Llama3的本地部署

链接地址：

github: https://github.com/meta-llama/llama3

huggingface: https://huggingface.co/meta-llama

metaAI: https://llama.meta.com/

Llama3是Meta于2024年4月18日开源的LLM，目前开放了8B和70B两个版本，两个版本均支持最大为8192个token的序列长度( GPT-4支持128K = = )

Llama3在Meta自制的两个24K GPU集群上进行预训练，使用15T的训练数据，其中5%为非英文数据，故Llama3的中文能力稍弱，Meta认为Llama3是目前最强的开源大模型

Llama3如果单纯使用的话推荐用Ollama进行部署，简单方便，我有具体的下游任务，所以需要自己微调

- 部署准备

-- 硬件

在本地对8B版本的Llama3进行了部署测试，硬件配置为

CPU i7-12700F
GPU NVIDIA Geforce RTX 3060 12G
RAM 32GB * 2

-- 环境

Llama3的部署环境对各个包的版本需求有些严格，需要注意，否则会报各种错误，环境列表附在最后(去最上面的github里找也可，我环境里可能有单纯部署之外用不到的包)，其中最需要注意的是transformers的版本，需要大于4.39.0 ( 我用的4.40.1 )，

因为Llama3比较新，老版本的transformers里没有Llama3的模型和分词器，另外就是pytorch和cuda的版本，torch 2.1.0 + cu118，主要是transformers对cuda版本有要求，部署过程中遇到的多数错误都是包的版本问题。

-- 模型权重

模型的权重可以去最上的meta或huggingface链接去下载，但是需要获得meta的授权，注册账号提个申请(玛德，给我拒了)

也可使用魔搭的库进行下载，还挺快的，推荐，下载代码如下

from modelscope import snapshot_download

cache_dir = r'D:\data\Llama3\LLM-Research'
model_dir = snapshot_download('LLM-Research/Meta-Llama-3-8B-Instruct',cache_dir=cache_dir)

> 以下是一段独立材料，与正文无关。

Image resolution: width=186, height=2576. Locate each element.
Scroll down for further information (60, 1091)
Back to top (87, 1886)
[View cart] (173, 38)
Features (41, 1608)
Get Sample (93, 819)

# Meta-Llama-3-70B-Instruct 70B的名称

运行代码下载即可，cache_dir为权重文件的缓存路径，8B下载好的文件大小为14.9G，70B的为131G，预留好足够的空间

下载好的路径下有这些东西

- 模型推理

模型的推理按照下面代码执行即可，比较简单，我没写UI之类的，能用就行

from transformers import AutoTokenizer, AutoModelForCausalLM
import torch

model_dir = r'D:\data\Llama3\LLM-Research\Meta-Llama-3-8B-Instruct'
device = 'cuda'


tokenizer = AutoTokenizer.from_pretrained(model_dir)
model = AutoModelForCausalLM.from_pretrained(model_dir, torch_dtype='auto', device_map=device)

while 1:
    print(f'Enter a prompt to generate a response:')
    prompt = input()
    messages = [
        {'role': 'system', 'content': 'aaa'},
        {'role': 'user', 'content': prompt}
    ]

    text = tokenizer.apply_chat_template(
        messages,
        tokenize=False,
        add_generation_prompt=True
    )

    model_input = tokenizer([text], return_tensors='pt').to(device)
    attention_mask = torch.ones(model_input.input_ids.shape, dtype=torch.long, device=device)
    generated_ids = model.generate(
        model_input.input_ids,
        max_new_tokens=512,
        attention_mask=attention_mask,  
        pad_token_id=tokenizer.eos_token_id,  
    )

    generated_ids = [output_ids[len(input_ids):] for input_ids, output_ids in zip(model_input.input_ids, generated_ids)]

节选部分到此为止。